═══ Study material

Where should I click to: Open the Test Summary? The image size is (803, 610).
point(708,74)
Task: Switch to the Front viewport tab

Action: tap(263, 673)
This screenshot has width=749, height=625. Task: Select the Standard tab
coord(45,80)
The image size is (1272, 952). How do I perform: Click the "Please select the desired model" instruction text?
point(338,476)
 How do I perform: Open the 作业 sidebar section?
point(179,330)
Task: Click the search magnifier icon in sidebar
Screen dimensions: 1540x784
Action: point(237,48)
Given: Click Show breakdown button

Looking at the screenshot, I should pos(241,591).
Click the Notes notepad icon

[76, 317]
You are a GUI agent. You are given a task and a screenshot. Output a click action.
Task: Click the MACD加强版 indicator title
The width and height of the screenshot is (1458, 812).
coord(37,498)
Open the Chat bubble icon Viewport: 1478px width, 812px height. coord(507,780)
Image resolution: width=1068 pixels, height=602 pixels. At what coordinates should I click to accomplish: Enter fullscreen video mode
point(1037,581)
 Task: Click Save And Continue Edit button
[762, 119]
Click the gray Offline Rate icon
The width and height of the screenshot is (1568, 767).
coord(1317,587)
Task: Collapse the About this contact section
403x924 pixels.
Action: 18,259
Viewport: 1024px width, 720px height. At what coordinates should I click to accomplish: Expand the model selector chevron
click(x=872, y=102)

══════

**Task details**
Print each entry exactly as it appears above.

**Result for this task**
Where should I click to: Open the Test Summary? The image size is (803, 610).
point(708,74)
Task: Switch to the Front viewport tab

Action: tap(263, 673)
This screenshot has width=749, height=625. Task: Select the Standard tab
coord(45,80)
The image size is (1272, 952). How do I perform: Click the "Please select the desired model" instruction text?
point(338,476)
 How do I perform: Open the 作业 sidebar section?
point(179,330)
Task: Click the search magnifier icon in sidebar
Screen dimensions: 1540x784
Action: point(237,48)
Given: Click Show breakdown button

Looking at the screenshot, I should pos(241,591).
Click the Notes notepad icon

[76, 317]
You are a GUI agent. You are given a task and a screenshot. Output a click action.
Task: Click the MACD加强版 indicator title
The width and height of the screenshot is (1458, 812).
coord(37,498)
Open the Chat bubble icon Viewport: 1478px width, 812px height. coord(507,780)
Image resolution: width=1068 pixels, height=602 pixels. At what coordinates should I click to accomplish: Enter fullscreen video mode
point(1037,581)
 Task: Click Save And Continue Edit button
[762, 119]
Click the gray Offline Rate icon
The width and height of the screenshot is (1568, 767).
coord(1317,587)
Task: Collapse the About this contact section
403x924 pixels.
Action: 18,259
Viewport: 1024px width, 720px height. At what coordinates should I click to accomplish: Expand the model selector chevron
click(x=872, y=102)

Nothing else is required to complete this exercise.